2011-08-07 Thread Slawa Olhovchenkov
On Thu, Aug 04, 2011 at 08:39:17PM -0300, Victor Detoni wrote:

 Hi Guys,
 
 I'm trying tunning a FreeBSD 8.2 to high perfomance network with pf. My
 server configuration is:
 
 Dell 1950
 CPU: Intel(R) Xeon(R) CPU5130  @ 2.00GHz (1995.03-MHz K8-class
 CPU)
 4 x CPU
 2 NIC (Broadcom NetXtreme II BCM5708 1000Base-T)
 1 NIC (em0: Intel(R) PRO/1000 Network Connection 7.1.9)
 
 I want to reach the high processing of packets per second and use pf as
 synproxy and we still processor to handle others packets or flows.
 
 I know that em drivers has MULTI_QUEUE implementation that helps high
 performance for Intel drivers, but I couldn't see more information about. We
 can reached 500k pps, but no more traffic was processed by this interface.
 
 I've already enabled net.isr.direct but with Intel Drivers does not work and
 the most processors are in System instead of Interrupts, why?
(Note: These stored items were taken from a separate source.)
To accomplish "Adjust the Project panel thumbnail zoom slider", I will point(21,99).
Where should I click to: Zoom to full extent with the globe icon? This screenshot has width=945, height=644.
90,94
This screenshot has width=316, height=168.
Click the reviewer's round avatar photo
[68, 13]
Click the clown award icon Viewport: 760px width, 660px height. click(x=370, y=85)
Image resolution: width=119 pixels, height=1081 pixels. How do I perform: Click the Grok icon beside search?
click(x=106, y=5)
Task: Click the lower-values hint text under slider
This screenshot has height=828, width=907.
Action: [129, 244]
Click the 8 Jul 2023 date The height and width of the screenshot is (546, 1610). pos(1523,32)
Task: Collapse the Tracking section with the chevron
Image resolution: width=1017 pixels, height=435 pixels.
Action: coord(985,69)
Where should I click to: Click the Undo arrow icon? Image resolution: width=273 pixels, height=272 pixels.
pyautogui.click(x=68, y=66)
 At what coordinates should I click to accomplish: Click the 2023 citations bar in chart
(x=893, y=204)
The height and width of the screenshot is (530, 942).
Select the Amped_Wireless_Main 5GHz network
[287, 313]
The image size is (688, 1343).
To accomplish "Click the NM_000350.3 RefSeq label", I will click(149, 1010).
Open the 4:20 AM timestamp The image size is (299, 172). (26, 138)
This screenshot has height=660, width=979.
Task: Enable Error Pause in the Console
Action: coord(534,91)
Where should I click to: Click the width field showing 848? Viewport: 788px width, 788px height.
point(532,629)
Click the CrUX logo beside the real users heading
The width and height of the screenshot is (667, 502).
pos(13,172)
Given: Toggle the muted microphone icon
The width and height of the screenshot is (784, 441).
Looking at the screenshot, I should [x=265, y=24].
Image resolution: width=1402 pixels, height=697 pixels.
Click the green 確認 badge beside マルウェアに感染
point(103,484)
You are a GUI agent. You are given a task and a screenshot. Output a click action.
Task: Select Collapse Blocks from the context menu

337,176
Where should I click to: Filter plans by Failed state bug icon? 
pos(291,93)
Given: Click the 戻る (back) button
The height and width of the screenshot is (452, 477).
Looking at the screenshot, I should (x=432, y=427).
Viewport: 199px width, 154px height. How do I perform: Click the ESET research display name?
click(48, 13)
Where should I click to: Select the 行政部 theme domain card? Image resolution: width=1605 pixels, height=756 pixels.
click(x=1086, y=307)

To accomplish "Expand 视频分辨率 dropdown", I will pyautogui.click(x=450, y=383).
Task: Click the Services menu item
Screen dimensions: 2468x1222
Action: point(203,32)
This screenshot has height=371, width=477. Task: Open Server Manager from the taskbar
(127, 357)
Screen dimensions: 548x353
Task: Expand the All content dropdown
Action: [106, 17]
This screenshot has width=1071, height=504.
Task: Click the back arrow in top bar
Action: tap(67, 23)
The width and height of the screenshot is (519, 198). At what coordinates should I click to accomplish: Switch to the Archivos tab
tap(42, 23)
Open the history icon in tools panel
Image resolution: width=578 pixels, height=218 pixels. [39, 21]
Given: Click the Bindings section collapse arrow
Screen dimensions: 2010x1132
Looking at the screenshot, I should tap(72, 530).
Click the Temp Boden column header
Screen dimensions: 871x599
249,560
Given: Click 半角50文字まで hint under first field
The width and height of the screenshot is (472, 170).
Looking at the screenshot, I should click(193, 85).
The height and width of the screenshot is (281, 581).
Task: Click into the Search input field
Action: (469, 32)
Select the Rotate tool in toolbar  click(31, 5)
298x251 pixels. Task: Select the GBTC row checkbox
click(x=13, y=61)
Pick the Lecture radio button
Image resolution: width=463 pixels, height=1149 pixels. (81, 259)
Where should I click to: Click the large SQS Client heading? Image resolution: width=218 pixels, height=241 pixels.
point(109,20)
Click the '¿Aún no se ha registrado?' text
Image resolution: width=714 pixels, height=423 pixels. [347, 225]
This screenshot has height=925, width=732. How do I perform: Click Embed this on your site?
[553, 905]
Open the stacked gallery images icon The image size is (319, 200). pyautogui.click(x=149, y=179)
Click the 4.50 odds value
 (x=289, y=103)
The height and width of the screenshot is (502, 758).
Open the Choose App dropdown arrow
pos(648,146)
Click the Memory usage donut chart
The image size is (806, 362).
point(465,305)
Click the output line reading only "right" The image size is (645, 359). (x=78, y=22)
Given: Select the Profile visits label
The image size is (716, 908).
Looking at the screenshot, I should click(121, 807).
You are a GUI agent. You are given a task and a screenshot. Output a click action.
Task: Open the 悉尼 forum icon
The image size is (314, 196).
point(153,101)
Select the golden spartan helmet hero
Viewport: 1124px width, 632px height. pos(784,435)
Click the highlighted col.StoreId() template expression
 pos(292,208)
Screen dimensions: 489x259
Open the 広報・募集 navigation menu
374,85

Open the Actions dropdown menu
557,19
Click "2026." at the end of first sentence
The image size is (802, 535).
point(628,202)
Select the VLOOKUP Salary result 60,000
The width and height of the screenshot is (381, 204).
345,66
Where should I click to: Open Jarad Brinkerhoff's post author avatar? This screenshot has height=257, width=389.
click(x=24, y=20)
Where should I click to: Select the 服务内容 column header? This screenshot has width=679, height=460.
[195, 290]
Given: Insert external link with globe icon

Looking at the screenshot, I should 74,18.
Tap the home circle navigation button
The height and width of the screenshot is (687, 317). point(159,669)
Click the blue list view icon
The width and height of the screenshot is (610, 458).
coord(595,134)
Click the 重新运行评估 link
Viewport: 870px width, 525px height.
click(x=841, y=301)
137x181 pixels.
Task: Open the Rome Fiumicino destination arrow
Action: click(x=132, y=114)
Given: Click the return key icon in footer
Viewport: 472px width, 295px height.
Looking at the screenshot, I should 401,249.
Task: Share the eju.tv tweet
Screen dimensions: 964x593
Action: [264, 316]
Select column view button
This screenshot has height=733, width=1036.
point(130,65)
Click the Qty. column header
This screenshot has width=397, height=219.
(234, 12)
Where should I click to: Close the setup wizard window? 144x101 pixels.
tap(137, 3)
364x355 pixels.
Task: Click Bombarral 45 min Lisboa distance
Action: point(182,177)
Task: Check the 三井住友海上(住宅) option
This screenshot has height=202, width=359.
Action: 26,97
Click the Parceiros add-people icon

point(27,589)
When I enable
 net.isr.direct the processing is balanced for on CPU in system and another
 in interrupt and I reached 1M pps, but the total perfomance is down, the
 load grow up too fast.
 
 I've changed some parameter in sysctl for intel drivers, but it doesn't have
 effect.
 
 Someone know what I can do to reach more packets performance? I want to use
 this FreeBSD as a router/firewall only.

FreeBSD (and em) need some tuning for high perfomance.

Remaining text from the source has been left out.